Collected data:
§

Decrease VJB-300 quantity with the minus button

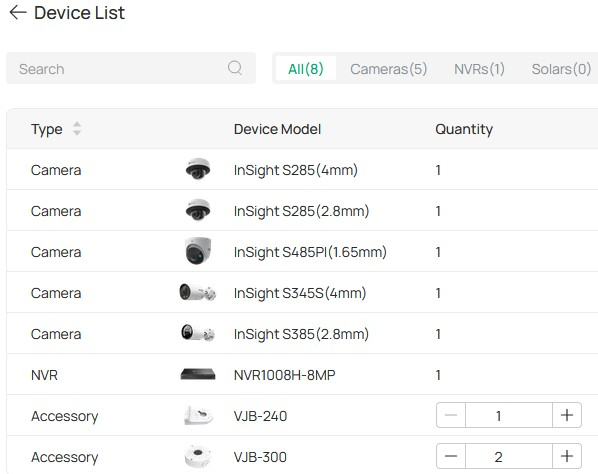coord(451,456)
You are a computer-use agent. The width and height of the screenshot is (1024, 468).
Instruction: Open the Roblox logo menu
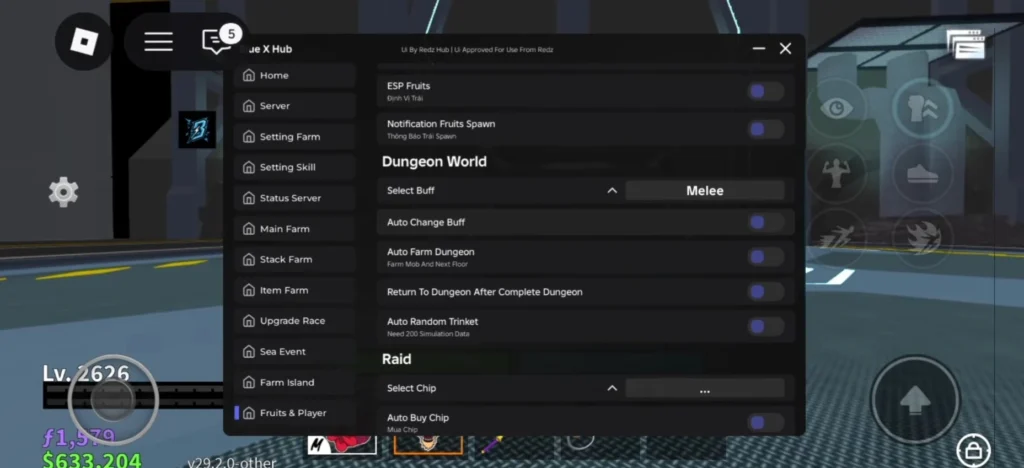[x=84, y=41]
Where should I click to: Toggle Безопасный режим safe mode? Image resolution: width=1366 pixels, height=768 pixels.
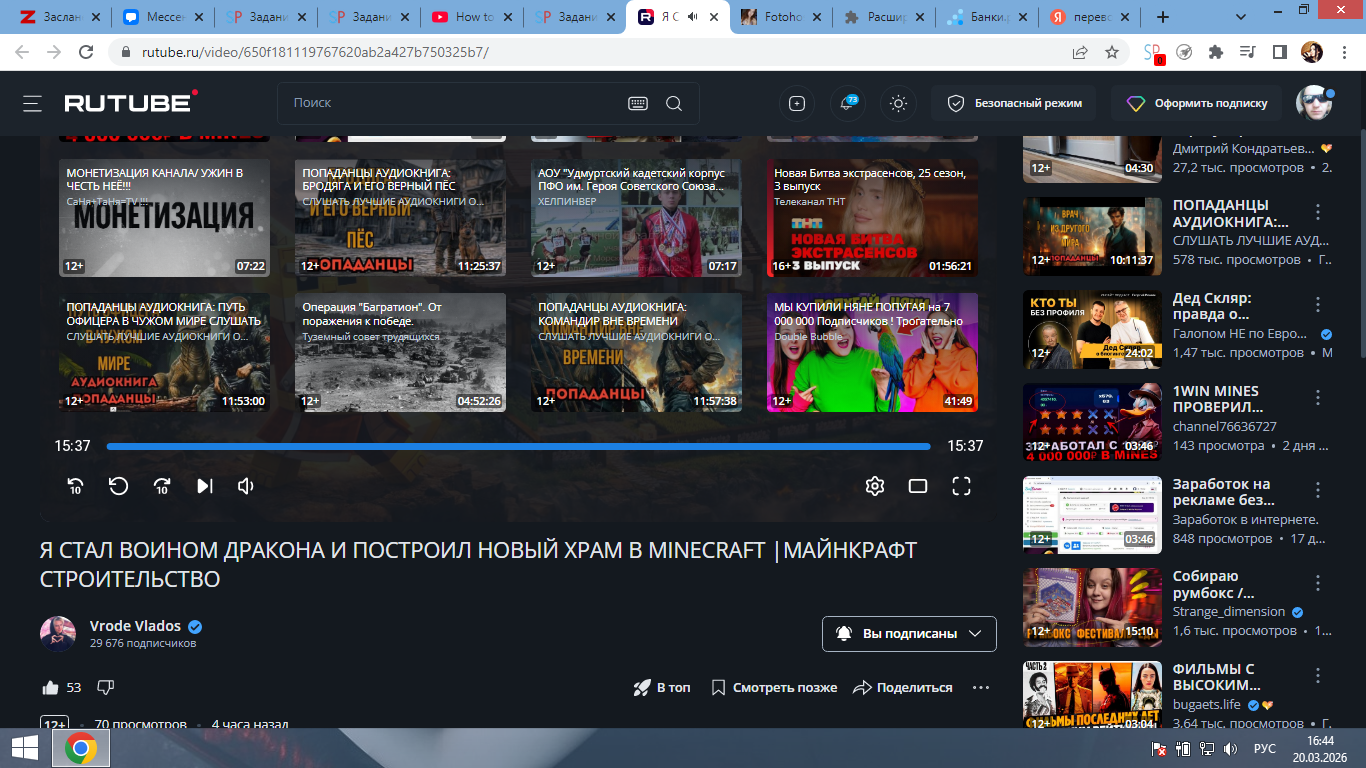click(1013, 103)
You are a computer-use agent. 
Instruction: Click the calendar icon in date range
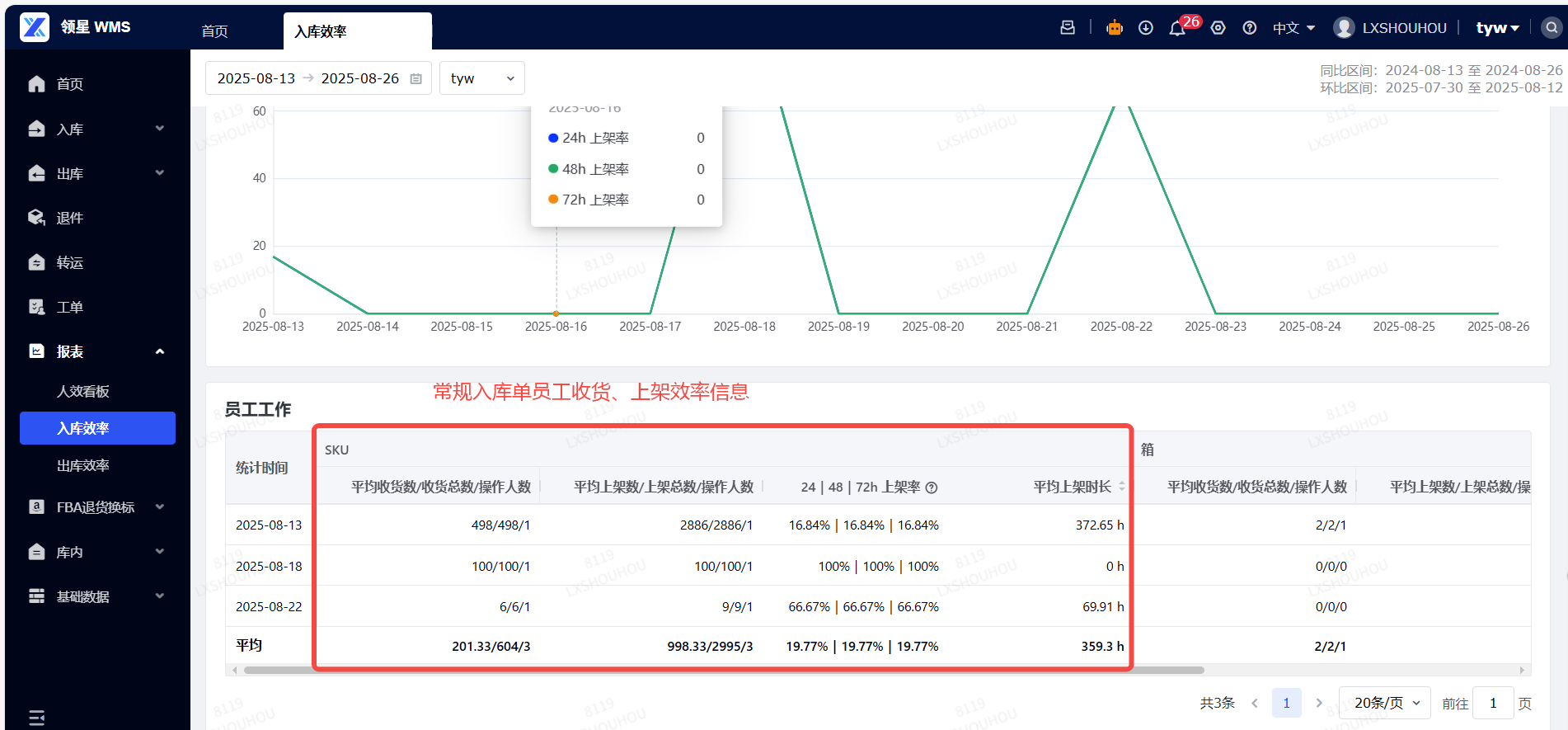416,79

§

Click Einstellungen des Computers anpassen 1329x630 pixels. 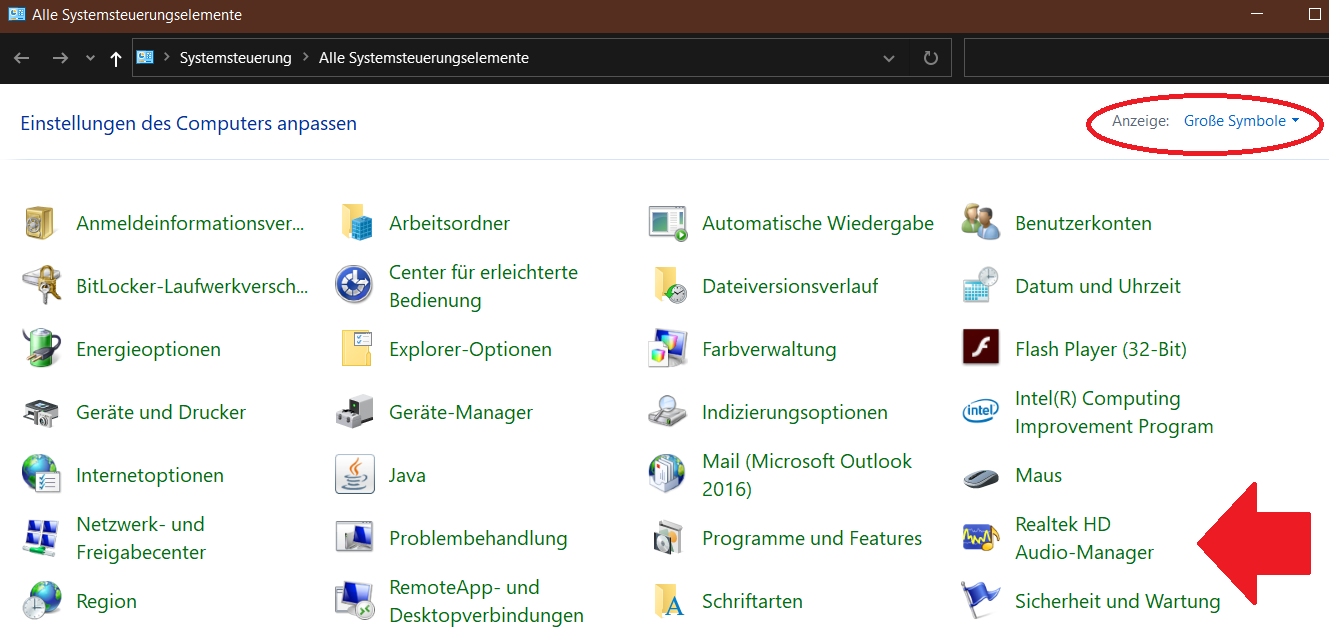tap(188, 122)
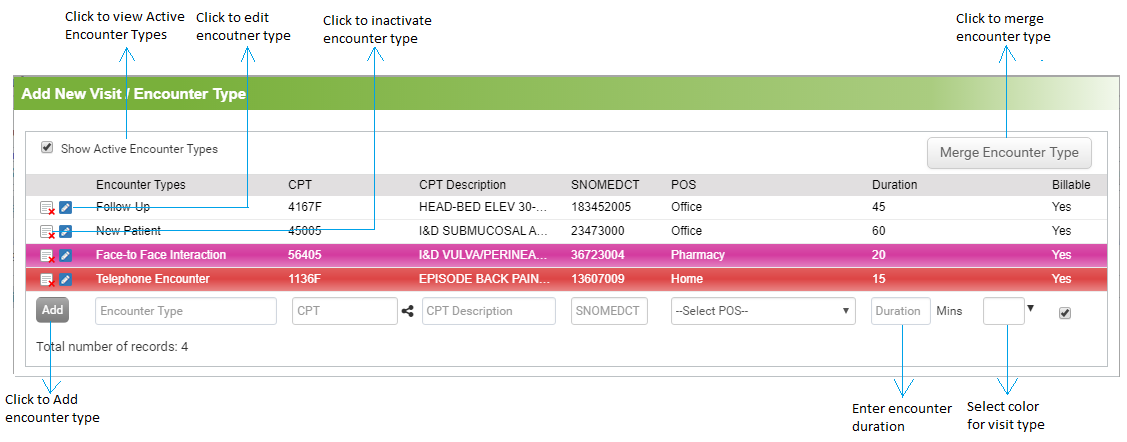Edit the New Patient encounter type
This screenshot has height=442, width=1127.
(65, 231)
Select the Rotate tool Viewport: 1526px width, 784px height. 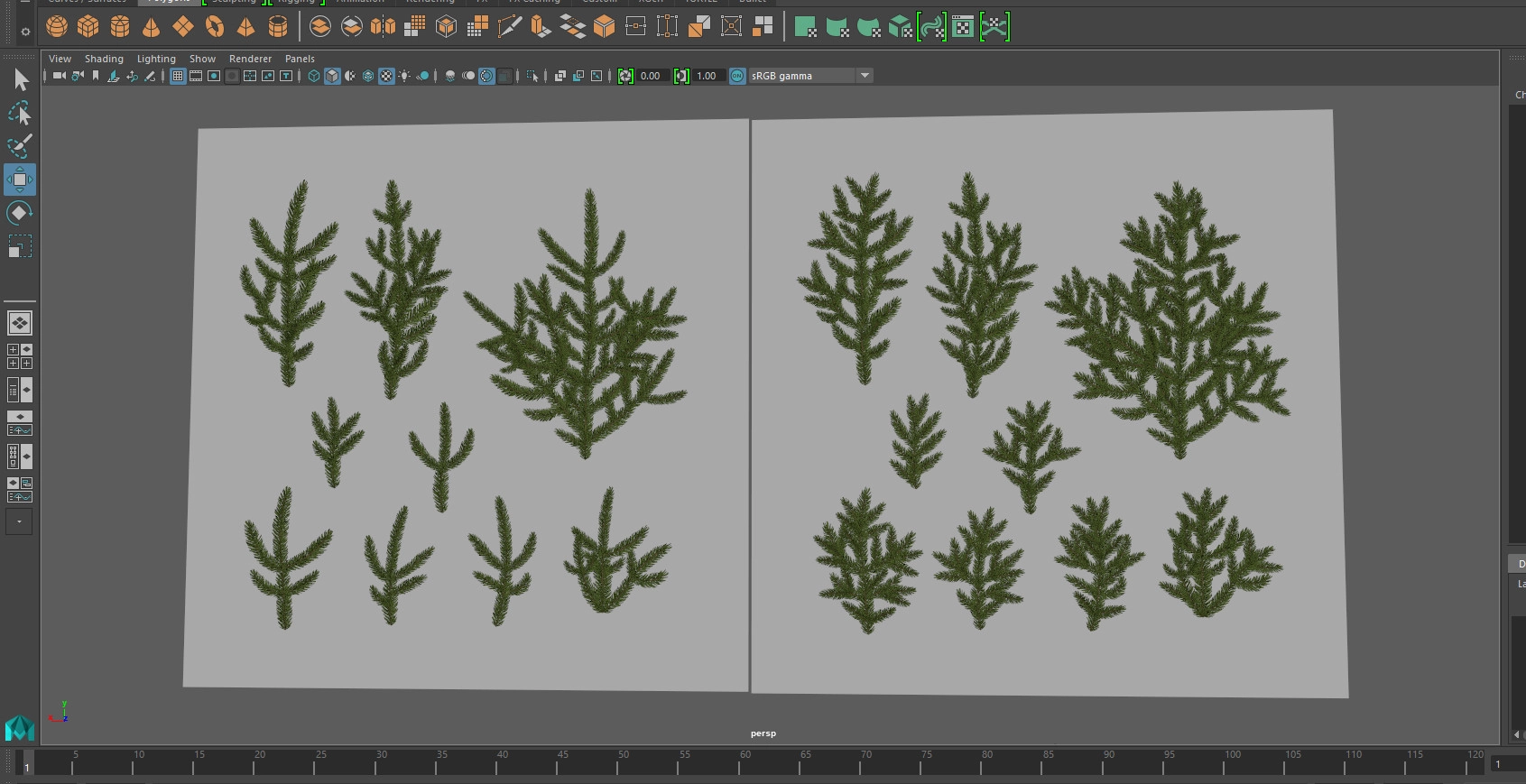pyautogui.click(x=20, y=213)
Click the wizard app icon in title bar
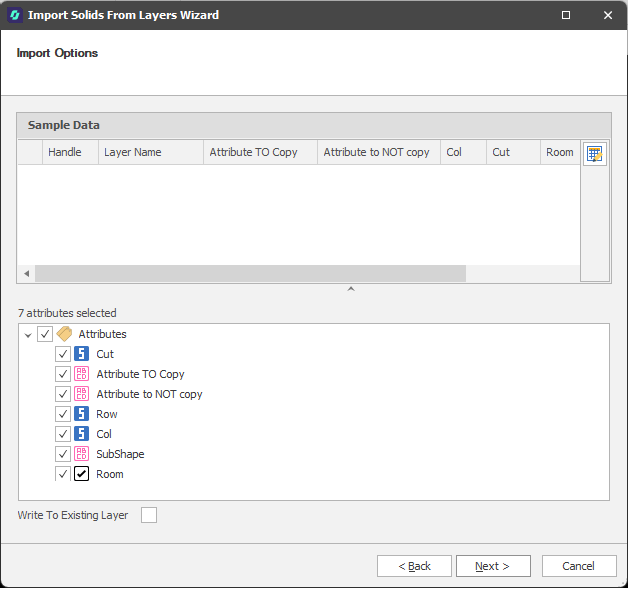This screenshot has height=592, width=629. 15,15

§

### Task requirements
Looking through the data above, copy out each line in which the string "agent" occurs.

### Solution to this task
You are a computer-use agent. The width and height of the screenshot is (1024, 468).
You are a computer-use agent. 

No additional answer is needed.